La víctima era homosexual y no mantenía el celibato; en el sumario había evidencias abundantes de todo ello, pero a lo largo de la vista oral, ninguno de los intervinientes quisimos ahondar en ese aspecto y respetamos la memoria del difunto. Como es fácil de entender, la Diócesis estaría bastante preocupada aquellos días por lo que pudiera salir a la luz en el plenario. Pero, ya digo, se pasó de puntillas sobre este punto porque no aportaba demasiado al esclarecimiento de los hechos, y en cambio sí podía manchar gravemente la reputación de este sacerdote y de la institución en general. Un cura, ya retirado, amigo de mi madre, le dijo que ellos estaban muy agradecidos al tratamiento tan cuidadoso que se le había dado a ese tema durante esos días.

¿Qué otro caso le ha impactado personalmente?

Los homicidios o asesinatos siempre te conmueven especialmente. Es pérdida de una vida humana y a veces en circunstancias muy dramáticas. El llamado 'Crimen del Funerario', por supuesto, me impactó mucho, porque es que, además de esa cuchillada tremenda que recibió, a plena luz del día, que prácticamente le atravesó el pecho, yo tenía una buena relación con él.

También estremecía ver el cuerpo cosido a puñaladas de una empresaria china, con negocios en Cartagena, asesinada por su pareja cuando estaba agachada en su alcoba, tratando de ponerse una media.

¿Y algún caso fuera de los homicidios?

Alguna agresión sexual también me ha impactado especialmente. Recuerdo el caso de una muchacha que fue doblemente violada una noche en el paraje de La Azacaya, aquí en Murcia. Estaba embarazada y permanecía junto a su pareja en el interior de un coche en un descampado manteniendo relaciones sexuales. De repente dos individuos armados con cuchillos rompieron el cristal delantero izquierdo con una enorme piedra, y los sacaron del vehículo, y entonces ambos la violaron, teniendo siempre uno de ellos inmovilizado al novio. Yo defendía a uno de estos dos individuos. Por cierto, cuando iba a declarar en la vista oral, se levantó y se sacó de un lado de su boca un trozo de cuchilla, diciendo que se iba a matar, pero no lo hizo.
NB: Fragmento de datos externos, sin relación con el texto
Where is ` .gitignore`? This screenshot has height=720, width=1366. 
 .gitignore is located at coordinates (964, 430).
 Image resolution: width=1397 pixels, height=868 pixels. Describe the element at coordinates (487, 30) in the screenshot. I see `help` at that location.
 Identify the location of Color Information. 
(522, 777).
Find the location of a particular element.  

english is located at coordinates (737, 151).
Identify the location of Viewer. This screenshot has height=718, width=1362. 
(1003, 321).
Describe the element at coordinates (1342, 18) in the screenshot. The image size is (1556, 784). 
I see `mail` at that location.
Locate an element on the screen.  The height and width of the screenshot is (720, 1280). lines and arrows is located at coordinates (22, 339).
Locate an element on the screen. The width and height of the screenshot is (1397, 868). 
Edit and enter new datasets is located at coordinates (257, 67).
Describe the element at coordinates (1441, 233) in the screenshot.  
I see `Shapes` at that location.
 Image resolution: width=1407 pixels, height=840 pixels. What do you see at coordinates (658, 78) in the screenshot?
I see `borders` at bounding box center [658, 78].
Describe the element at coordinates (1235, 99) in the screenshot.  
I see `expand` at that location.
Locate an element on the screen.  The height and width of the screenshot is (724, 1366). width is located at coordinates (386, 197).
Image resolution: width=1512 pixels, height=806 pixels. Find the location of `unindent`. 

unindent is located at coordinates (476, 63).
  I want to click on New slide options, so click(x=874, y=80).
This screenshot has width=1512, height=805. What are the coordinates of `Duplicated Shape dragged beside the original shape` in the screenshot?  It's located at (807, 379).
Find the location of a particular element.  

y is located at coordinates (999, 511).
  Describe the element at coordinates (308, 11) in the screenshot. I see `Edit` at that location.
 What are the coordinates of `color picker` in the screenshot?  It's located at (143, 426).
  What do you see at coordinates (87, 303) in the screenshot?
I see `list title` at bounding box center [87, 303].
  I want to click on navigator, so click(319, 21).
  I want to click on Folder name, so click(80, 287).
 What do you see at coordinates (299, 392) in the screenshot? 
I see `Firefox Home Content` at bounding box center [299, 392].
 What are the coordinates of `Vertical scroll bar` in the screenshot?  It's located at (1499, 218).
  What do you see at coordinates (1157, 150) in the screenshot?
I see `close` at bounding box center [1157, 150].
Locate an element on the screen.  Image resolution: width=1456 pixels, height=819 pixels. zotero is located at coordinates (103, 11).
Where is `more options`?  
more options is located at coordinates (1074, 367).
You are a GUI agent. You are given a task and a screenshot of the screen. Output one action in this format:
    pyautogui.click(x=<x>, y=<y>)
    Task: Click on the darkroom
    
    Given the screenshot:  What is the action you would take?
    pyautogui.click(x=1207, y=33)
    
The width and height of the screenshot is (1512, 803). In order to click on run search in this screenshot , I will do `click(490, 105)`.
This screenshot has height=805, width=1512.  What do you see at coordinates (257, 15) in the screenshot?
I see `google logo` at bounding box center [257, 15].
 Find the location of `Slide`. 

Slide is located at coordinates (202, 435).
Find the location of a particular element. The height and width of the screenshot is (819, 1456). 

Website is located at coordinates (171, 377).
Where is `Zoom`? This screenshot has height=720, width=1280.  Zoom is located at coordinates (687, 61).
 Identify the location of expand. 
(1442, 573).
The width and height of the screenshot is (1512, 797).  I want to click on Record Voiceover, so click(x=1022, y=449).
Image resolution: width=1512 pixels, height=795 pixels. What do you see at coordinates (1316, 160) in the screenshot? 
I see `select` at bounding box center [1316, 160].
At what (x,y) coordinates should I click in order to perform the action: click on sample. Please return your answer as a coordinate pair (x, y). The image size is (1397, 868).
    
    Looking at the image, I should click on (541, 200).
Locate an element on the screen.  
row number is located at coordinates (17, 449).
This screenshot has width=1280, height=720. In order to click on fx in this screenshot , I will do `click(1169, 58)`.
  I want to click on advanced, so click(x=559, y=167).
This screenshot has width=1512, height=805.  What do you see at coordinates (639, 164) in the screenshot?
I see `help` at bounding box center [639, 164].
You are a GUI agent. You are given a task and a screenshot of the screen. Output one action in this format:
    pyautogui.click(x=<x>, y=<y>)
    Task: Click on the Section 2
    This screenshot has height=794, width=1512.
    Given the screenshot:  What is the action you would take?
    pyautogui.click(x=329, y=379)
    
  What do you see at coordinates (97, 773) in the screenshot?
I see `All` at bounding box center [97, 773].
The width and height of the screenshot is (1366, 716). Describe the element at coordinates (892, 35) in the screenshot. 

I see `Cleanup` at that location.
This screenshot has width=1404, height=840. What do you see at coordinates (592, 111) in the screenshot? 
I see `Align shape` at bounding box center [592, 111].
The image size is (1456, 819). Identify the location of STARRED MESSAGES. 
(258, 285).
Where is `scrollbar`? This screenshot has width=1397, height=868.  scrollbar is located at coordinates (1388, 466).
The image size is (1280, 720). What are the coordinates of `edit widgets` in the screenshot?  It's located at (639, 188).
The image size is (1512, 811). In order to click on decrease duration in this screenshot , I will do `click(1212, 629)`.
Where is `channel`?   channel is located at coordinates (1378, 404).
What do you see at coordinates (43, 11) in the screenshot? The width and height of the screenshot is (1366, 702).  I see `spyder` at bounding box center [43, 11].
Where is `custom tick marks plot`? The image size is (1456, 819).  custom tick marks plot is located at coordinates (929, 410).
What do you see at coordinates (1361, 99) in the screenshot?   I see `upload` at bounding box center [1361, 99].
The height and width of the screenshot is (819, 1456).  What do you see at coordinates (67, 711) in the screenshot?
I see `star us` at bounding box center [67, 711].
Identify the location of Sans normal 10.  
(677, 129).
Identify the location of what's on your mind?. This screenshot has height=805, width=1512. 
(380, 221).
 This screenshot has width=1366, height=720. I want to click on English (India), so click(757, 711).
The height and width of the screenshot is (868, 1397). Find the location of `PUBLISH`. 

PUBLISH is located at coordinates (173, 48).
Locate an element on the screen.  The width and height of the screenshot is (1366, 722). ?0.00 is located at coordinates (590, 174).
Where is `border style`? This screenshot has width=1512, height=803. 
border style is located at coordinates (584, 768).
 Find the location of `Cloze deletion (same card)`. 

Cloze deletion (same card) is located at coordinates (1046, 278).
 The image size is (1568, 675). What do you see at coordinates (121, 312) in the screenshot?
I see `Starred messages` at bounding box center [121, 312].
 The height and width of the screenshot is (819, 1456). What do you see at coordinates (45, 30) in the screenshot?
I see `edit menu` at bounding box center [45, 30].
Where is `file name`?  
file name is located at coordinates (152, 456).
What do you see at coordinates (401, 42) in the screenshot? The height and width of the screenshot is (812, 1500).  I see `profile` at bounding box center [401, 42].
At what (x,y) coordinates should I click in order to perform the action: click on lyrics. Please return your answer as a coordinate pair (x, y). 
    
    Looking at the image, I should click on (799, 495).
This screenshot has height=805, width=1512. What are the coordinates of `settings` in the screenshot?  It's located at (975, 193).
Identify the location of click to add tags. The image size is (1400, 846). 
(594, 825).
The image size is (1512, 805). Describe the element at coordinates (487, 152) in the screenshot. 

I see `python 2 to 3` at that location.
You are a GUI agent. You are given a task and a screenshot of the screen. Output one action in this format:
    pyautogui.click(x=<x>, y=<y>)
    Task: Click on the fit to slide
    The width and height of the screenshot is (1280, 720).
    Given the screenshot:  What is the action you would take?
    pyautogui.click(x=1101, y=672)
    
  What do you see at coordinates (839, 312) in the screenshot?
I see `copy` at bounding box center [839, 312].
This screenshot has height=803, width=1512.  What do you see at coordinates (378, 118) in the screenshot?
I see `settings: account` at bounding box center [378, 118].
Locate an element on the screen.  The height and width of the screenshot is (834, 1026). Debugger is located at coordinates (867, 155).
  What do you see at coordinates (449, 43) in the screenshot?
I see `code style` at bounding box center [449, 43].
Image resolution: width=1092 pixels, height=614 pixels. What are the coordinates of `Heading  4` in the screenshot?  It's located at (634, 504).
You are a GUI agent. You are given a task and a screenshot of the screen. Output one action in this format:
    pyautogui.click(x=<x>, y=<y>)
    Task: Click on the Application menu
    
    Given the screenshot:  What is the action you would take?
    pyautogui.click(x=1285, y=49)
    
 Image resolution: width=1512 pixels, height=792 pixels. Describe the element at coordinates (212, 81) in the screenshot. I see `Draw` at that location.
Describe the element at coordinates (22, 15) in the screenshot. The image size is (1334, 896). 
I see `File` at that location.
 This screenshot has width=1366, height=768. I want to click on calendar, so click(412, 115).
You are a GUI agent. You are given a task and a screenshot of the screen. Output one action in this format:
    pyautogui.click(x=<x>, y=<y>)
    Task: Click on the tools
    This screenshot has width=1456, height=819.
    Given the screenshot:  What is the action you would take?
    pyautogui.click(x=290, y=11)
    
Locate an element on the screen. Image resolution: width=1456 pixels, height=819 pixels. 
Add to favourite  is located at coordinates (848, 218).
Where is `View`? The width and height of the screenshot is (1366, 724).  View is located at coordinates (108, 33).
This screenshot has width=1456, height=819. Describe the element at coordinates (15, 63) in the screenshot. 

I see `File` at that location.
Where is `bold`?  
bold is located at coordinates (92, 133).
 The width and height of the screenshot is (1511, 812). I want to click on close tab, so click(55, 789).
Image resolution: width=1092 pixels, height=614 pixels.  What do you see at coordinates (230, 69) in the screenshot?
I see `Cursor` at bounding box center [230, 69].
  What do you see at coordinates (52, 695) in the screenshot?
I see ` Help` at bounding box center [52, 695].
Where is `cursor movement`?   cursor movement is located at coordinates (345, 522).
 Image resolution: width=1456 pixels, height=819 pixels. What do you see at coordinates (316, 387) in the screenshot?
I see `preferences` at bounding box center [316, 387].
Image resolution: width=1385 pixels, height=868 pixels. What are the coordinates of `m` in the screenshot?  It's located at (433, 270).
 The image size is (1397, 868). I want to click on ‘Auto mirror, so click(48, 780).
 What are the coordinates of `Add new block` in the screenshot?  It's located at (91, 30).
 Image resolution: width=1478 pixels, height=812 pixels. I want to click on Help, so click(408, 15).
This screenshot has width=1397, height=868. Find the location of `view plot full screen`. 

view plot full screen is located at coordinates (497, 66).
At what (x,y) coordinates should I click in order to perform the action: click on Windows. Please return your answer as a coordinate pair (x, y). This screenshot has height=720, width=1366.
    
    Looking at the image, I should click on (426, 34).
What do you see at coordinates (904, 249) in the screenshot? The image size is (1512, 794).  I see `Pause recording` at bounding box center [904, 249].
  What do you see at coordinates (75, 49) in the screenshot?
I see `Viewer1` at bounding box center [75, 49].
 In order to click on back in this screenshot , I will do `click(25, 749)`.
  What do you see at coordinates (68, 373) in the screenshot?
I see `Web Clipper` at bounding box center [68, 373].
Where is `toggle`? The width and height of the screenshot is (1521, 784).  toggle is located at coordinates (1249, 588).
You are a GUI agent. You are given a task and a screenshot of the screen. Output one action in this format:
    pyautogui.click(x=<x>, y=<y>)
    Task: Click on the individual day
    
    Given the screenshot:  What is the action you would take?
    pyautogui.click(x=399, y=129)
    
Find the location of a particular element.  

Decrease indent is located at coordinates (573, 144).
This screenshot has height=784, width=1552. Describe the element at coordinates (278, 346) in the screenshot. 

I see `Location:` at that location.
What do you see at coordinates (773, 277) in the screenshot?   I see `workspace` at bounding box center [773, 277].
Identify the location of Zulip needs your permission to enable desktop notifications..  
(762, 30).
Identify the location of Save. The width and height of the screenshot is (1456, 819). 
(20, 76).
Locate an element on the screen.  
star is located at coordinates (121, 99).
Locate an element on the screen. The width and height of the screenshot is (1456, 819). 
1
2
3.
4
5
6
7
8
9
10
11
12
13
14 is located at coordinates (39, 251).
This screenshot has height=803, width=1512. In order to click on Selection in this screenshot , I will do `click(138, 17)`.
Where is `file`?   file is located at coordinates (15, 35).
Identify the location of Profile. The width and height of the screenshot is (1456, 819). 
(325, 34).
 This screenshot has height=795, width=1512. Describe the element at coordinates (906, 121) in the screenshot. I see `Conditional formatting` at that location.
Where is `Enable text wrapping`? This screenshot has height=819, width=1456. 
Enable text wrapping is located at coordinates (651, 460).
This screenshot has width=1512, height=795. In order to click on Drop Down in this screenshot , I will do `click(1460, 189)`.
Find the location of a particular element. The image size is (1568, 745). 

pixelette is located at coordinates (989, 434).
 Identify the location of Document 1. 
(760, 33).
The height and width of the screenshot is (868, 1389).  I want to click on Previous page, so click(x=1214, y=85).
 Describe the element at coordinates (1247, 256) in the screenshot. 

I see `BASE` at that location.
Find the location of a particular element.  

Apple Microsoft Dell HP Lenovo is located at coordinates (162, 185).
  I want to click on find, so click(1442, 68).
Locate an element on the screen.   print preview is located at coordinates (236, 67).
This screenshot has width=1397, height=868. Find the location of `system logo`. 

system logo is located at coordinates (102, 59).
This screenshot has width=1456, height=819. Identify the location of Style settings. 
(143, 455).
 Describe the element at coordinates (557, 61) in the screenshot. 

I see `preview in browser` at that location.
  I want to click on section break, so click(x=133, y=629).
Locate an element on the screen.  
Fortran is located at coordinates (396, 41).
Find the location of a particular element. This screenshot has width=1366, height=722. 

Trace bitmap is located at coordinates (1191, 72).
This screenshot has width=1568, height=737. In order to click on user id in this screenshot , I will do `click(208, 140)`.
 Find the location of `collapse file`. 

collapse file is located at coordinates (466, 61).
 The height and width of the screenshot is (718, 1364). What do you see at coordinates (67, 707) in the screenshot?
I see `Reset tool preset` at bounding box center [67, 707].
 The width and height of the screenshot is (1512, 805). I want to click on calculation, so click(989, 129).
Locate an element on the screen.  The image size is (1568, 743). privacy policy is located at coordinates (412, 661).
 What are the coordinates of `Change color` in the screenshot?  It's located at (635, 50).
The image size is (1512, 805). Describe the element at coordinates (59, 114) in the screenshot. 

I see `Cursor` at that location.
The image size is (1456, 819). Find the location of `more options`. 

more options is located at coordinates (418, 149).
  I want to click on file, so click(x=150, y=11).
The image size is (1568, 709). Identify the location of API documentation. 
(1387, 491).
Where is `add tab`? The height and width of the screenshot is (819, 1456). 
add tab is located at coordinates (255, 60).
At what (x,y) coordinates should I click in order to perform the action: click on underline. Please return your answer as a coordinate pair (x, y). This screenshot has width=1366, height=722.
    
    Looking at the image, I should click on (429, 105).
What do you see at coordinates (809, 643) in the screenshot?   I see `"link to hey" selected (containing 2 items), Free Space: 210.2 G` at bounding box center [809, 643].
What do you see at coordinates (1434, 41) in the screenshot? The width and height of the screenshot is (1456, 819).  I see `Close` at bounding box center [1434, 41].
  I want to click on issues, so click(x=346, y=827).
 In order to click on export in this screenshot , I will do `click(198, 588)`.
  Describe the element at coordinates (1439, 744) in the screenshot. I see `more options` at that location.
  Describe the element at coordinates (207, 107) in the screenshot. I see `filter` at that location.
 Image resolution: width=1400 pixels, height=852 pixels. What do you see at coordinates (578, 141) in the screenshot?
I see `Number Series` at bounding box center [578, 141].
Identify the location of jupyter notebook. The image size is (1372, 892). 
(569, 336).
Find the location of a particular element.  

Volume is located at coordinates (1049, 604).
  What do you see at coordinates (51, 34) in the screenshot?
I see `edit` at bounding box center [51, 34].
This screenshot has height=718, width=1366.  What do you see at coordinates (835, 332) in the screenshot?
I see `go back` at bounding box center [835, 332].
Cuando comencé el interrogatorio de la chica, ella rompió a llorar. Le pedí que comprendiera que, aunque era consciente de su trauma, yo debía hacerle unas preguntas sobre los hechos, porque estaba defendiendo a aquel sujeto que tantísimo daño le había hecho, pero que tenía derecho a una defensa como cualquier persona. Un tiempo después nos encontramos en la calle y charlamos distendidamente de aquello. No me dirigió ni una sola palabra de reproche. Ella entendió perfectamente cuál era mi trabajo.

La situación fue la inversa en el caso del asesinato de José María Lifante, 'El Cartagena', donde defendí a un acusado del que estaba convencido que no había cometido el crimen. Recuerdo la desesperación que tenía en mi despacho aquel cliente, que era el primer y único sospechoso para los investigadores de la Guardia Civil. 'El Cartagena' había sido golpeado brutalmente con la barra de unas pesas y con una llave inglesa, en su propio taller de Barinas (Abanilla), hasta quitarle la vida. Cuando el cliente fue por primera vez a verme, mientras comentábamos el caso, él estaba totalmente descompuesto y con la voz temblorosa, y sujetaba en todo momento las manos de su madre y de su novia. Los investigadores le imputaban el delito de asesinato porque una huella suya se encontró en el lugar de los hechos. Yo vi desde el primer momento que aquel muchacho era incapaz de matar una mosca. Aquella tarde, su madre me regaló una estampa de San Francisco descendiendo a Jesús de la Cruz, y yo la coloqué en mi estantería. Le dije que nos traería suerte. A los ocho o nueve meses apareció el verdadero autor del crimen confesándose culpable.